» WORK REQUIRED:
At the line containing "配送可能エリア (66, 2314)", begin retyping, and continue word for word until the records below run out.

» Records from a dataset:
========================================================================

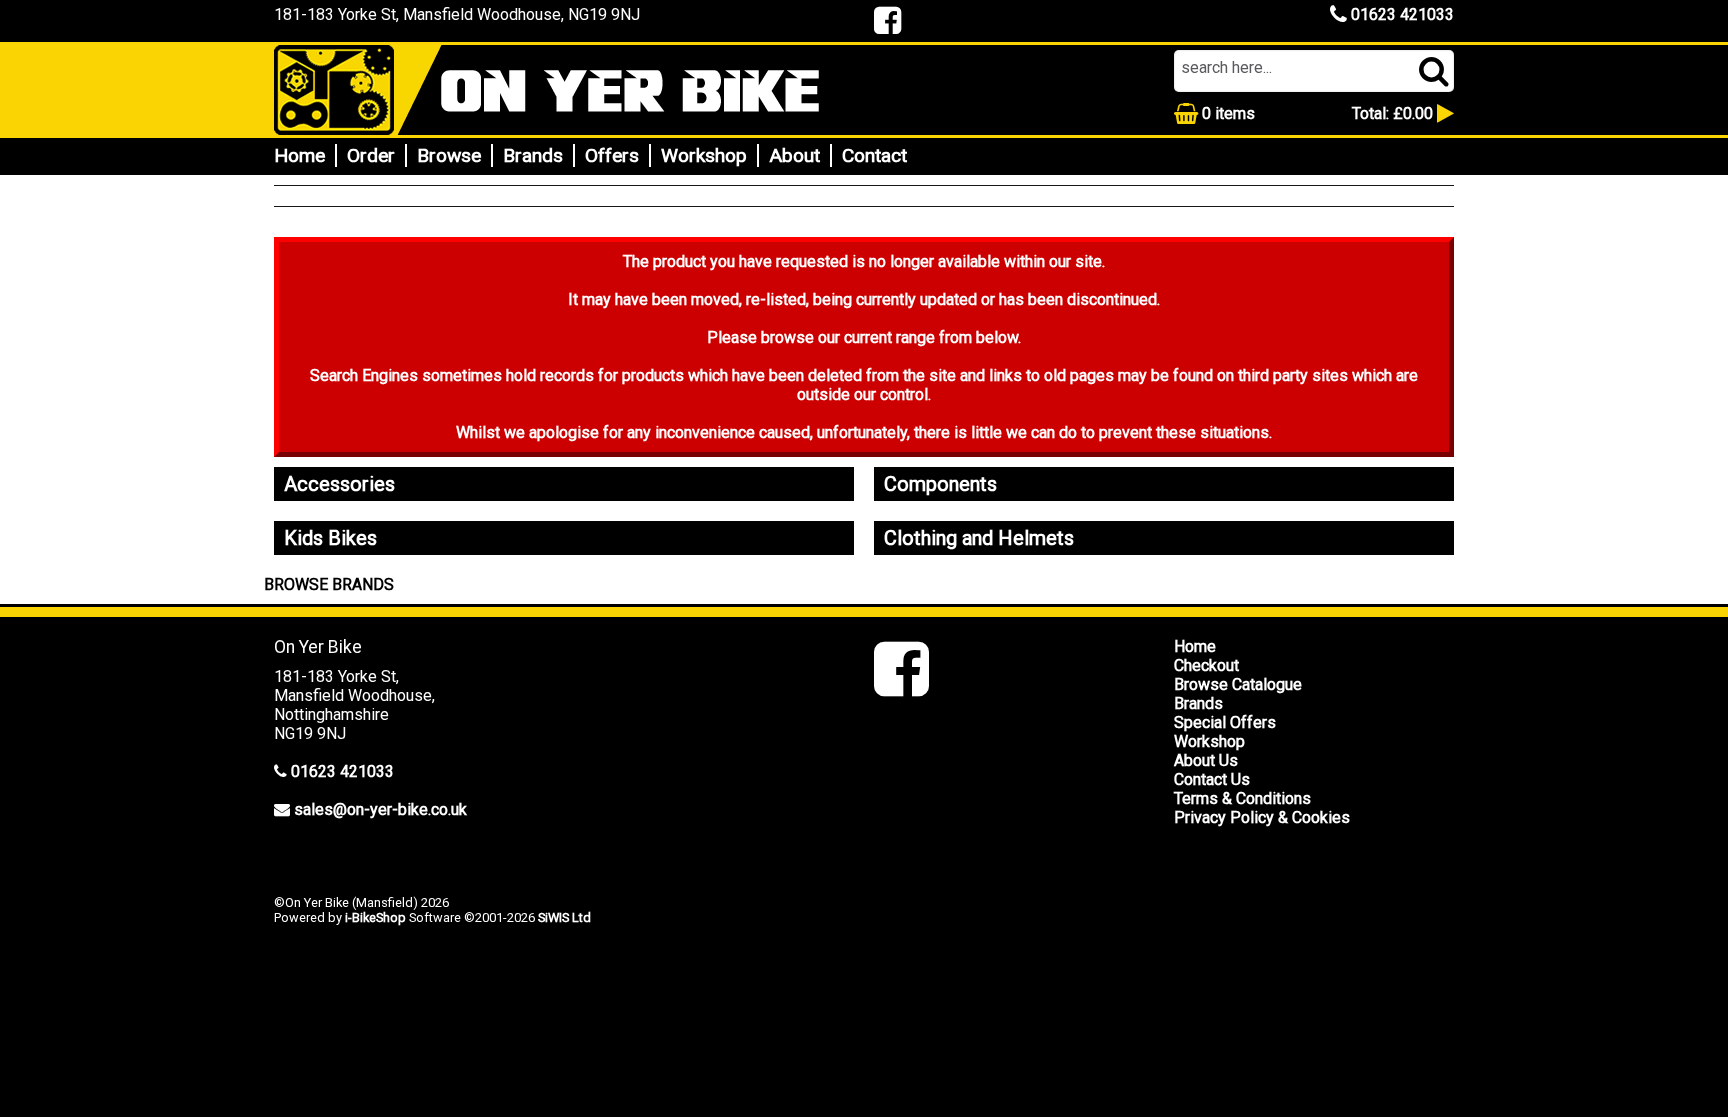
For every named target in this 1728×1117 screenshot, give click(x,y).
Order (371, 155)
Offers (612, 155)
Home (299, 155)
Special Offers (1225, 722)
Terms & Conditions (1242, 798)
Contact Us (1212, 779)
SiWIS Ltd (564, 917)
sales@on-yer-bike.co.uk (380, 809)
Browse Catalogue (1238, 684)
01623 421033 (1400, 14)
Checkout (1206, 665)
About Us (1206, 760)
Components (940, 484)
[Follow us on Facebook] (901, 686)
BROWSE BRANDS (329, 584)
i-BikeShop (375, 917)
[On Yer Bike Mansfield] (564, 90)
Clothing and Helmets (979, 538)
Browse (449, 155)
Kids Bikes (330, 538)
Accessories (339, 484)
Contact (874, 155)
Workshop (704, 155)
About (794, 155)
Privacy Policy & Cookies (1262, 817)
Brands (533, 155)
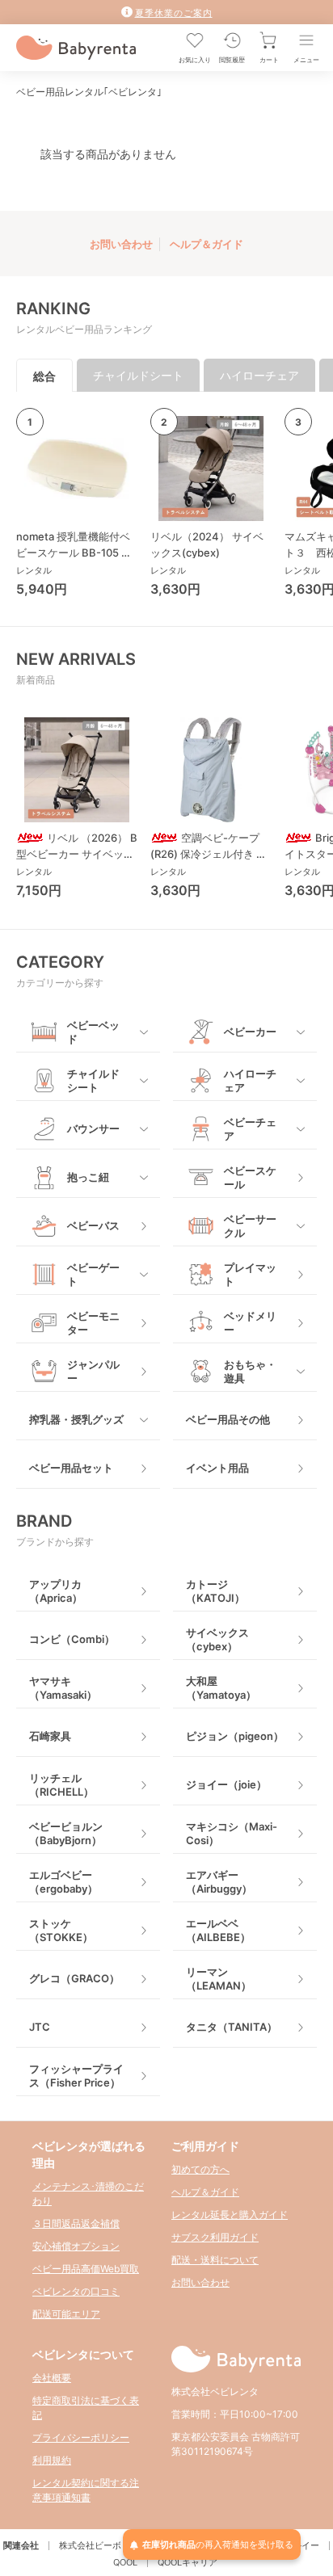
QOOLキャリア (187, 2562)
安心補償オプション (76, 2246)
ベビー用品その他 (228, 1419)
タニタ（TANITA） (231, 2026)
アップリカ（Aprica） (55, 1591)
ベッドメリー (250, 1322)
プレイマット (250, 1274)
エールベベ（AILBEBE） (218, 1930)
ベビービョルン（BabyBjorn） (66, 1833)
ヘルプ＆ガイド (206, 243)
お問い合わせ (121, 243)
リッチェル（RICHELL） (61, 1784)
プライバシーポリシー (80, 2437)
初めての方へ (200, 2169)
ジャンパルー (93, 1371)
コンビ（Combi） (72, 1639)
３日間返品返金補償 (76, 2223)
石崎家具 (50, 1735)
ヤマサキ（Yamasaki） (63, 1688)
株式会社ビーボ (90, 2545)
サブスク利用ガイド (215, 2237)
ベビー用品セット (71, 1467)
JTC (39, 2026)
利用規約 (51, 2460)
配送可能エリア (66, 2314)
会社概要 (51, 2378)
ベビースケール (250, 1177)
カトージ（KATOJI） (215, 1591)
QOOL (125, 2562)
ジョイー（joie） (226, 1784)
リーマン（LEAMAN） (218, 1978)
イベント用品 (217, 1467)
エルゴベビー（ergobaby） (63, 1881)
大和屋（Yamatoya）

========================================================================

» ANSWER TO THE PROBLEM:
配送可能エリア (66, 2314)
会社概要 (51, 2378)
ベビースケール (250, 1177)
カトージ（KATOJI） (215, 1591)
QOOL (125, 2562)
ジョイー（joie） (226, 1784)
リーマン（LEAMAN） (218, 1978)
イベント用品 (217, 1467)
エルゴベビー（ergobaby） (63, 1881)
大和屋（Yamatoya）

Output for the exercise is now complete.